Items from a dataset:

- - -

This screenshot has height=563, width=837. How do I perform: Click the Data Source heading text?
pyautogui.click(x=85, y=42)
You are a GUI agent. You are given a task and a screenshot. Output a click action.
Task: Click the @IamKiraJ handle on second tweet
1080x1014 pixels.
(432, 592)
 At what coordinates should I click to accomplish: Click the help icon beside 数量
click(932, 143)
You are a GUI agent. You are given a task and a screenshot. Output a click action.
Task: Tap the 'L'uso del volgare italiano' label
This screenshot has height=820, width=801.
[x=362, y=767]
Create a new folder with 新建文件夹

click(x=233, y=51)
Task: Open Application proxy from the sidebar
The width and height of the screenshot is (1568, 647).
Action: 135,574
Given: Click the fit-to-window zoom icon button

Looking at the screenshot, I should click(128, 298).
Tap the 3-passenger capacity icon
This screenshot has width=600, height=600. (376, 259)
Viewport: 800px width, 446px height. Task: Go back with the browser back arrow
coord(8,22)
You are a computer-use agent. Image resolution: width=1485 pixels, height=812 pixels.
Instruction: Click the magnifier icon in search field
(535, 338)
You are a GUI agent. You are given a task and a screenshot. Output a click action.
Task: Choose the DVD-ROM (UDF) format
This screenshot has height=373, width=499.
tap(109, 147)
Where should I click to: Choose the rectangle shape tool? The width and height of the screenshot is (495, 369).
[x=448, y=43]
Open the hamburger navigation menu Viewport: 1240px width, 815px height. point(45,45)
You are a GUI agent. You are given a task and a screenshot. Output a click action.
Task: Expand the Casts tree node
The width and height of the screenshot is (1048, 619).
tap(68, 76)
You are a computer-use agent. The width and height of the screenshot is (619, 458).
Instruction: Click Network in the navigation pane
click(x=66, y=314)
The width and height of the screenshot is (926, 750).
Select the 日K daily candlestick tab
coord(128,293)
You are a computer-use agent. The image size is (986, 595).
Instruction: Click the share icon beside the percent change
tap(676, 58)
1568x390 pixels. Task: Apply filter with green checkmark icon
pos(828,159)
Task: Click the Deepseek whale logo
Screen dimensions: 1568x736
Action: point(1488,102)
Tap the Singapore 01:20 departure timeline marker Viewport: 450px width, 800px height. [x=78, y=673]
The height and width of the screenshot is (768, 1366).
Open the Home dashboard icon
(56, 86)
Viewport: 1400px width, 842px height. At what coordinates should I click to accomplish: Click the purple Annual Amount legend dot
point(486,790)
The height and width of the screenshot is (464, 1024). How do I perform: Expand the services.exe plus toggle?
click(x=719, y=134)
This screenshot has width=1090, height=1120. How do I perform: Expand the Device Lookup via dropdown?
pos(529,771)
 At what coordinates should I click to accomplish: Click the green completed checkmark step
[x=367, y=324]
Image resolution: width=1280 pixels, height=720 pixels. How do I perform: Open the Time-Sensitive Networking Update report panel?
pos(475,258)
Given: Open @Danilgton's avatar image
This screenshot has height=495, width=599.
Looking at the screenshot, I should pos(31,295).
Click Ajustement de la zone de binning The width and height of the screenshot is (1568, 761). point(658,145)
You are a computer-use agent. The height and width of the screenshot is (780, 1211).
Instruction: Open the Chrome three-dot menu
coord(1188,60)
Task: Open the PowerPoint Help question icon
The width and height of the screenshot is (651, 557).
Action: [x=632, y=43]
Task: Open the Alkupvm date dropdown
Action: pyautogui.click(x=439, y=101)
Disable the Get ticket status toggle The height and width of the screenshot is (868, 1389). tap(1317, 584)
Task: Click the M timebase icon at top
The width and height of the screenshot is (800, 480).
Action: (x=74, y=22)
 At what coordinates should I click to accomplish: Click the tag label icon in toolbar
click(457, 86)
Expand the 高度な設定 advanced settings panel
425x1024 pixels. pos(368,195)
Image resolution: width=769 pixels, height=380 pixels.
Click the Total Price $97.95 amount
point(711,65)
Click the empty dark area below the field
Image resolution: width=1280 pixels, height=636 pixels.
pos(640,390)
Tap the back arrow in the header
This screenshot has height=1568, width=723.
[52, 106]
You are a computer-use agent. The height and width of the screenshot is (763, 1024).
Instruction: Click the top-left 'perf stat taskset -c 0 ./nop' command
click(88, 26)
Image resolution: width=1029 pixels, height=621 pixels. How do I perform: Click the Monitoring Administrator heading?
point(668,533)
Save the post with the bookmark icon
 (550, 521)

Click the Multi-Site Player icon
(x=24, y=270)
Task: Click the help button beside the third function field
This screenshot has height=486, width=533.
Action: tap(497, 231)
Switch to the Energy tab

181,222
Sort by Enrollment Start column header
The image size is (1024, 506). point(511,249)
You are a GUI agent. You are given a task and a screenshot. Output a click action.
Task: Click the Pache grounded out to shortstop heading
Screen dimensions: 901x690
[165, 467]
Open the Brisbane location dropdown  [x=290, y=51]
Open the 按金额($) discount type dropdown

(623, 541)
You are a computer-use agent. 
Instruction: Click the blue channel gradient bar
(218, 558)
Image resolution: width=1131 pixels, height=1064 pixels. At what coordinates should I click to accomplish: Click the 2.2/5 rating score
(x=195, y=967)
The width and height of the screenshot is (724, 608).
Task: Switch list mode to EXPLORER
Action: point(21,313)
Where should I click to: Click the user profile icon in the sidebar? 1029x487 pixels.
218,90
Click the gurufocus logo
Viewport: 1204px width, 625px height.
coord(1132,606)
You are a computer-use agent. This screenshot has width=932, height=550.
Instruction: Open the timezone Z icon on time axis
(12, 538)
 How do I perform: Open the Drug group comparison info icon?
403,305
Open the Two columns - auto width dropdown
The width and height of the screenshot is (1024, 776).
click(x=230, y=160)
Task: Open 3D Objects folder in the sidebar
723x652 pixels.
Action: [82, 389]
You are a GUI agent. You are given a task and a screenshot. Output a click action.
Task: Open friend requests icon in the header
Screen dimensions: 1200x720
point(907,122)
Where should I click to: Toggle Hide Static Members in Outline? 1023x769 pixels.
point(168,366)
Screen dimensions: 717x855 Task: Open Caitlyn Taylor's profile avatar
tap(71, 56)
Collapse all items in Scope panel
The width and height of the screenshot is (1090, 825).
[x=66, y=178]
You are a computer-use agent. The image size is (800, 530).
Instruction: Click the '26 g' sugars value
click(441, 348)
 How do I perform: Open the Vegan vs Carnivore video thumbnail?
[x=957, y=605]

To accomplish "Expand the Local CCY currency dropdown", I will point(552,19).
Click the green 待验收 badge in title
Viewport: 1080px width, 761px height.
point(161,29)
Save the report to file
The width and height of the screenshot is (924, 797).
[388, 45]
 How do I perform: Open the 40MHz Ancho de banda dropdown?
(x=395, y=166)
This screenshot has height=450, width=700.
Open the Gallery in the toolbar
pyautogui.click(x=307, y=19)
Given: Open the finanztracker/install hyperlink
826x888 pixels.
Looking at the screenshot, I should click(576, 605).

- - -

Take each line above that holds the string "computer" and copy it.

ANSWER SECTION:
You are a computer-use agent. Image resolution: width=1485 pixels, height=812 pixels.
You are a computer-use agent. The width and height of the screenshot is (619, 458).
You are a computer-use agent. The image size is (986, 595).
You are a computer-use agent. The height and width of the screenshot is (780, 1211).
You are a computer-use agent. The height and width of the screenshot is (763, 1024).
You are a computer-use agent. 
You are a computer-use agent. This screenshot has width=932, height=550.
You are a computer-use agent. The image size is (800, 530).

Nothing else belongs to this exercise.